The American Farm Bureau Federation supports HR 3905, the Estate Tax Relief Act of 2009, introduced by House Ways and Means Committee members Rep. Shelley Berkley (D-Nev.), Rep. Kevin Brady (R-Texas), Rep. Artur Davis (D-Ala.) and Rep. Devin Nunes (R-Calif.). The bill would phase in a $5 million exemption, with a 35 percent rate, over 10 years.
"We are pleased there is bipartisan support to do better than current law in the House...," said Bob Stallman, AFBF president. "Extending the current estate tax exemption of $3.5 million per person and the tax rate at 45 percent, is a non-starter for Farm Bureau, which supports an increase in the exemption to $10 million a person.

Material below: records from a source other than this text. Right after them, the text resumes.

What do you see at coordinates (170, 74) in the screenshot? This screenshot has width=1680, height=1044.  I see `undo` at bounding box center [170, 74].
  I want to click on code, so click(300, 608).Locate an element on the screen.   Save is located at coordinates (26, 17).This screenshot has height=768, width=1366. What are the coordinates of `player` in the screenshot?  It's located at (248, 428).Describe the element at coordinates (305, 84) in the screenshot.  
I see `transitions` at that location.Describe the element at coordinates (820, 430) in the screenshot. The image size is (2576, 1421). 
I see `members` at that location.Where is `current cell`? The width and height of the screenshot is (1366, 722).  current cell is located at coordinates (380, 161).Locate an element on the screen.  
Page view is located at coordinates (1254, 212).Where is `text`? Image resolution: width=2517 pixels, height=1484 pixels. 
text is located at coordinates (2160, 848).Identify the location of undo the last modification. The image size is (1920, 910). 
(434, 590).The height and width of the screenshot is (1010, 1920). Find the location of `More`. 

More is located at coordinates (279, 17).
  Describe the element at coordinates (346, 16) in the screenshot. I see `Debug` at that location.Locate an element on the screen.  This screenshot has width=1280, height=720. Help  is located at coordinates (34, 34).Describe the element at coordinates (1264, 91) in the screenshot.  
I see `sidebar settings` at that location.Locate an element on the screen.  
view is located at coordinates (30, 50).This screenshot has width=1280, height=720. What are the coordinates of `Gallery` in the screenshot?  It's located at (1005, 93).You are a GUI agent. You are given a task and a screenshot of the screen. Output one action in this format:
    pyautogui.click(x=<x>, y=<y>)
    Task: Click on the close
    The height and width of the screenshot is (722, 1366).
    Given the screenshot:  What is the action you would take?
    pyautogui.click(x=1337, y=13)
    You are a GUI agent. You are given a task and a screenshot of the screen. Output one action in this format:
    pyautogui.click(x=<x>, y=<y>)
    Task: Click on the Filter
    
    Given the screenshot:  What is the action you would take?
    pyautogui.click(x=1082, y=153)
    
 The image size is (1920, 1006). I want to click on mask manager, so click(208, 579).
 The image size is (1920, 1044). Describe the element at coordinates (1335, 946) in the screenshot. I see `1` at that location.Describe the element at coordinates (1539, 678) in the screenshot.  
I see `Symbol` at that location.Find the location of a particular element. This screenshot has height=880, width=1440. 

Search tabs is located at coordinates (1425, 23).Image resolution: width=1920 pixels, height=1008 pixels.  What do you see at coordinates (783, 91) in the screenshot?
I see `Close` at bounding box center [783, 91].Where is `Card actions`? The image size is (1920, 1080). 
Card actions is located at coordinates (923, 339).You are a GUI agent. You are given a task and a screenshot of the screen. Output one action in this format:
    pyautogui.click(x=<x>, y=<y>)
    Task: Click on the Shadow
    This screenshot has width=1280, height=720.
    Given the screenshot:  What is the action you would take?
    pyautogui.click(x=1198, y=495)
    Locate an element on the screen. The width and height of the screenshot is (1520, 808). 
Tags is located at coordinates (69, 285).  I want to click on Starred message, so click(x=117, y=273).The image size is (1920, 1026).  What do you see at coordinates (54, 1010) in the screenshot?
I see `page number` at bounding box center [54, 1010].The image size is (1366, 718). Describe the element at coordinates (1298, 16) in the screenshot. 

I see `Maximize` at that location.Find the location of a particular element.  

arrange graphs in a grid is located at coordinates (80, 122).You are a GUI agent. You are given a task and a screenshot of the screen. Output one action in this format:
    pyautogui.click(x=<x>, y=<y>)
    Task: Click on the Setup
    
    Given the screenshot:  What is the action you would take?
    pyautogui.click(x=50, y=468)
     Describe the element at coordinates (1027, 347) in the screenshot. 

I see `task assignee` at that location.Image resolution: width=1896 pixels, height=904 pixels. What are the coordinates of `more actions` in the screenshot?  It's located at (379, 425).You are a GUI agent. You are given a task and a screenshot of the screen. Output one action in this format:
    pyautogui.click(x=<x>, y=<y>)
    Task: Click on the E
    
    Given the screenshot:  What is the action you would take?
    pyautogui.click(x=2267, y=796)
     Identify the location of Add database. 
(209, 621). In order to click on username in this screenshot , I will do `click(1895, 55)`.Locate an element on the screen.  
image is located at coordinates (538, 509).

"Estate taxes threaten family-owned farms and ranches and the livelihoods of families who make their living in production agriculture. Eighty percent of farm and ranch assets are land-based. When estate taxes exceed cash and other liquid assets on hand, surviving family members can be forced to sell land, buildings or equipment needed to keep their businesses operating. Sadly, it takes two and a half years of farm returns for a moderate-sized farm operation to pay off the estate tax owed.
"HR 3905 brings us one step closer to Farm Bureau’s goal of permanent repeal and a continuation of a ‘stepped-up basis,’ which adjusts the value of property for inflation at death...," Stallman said.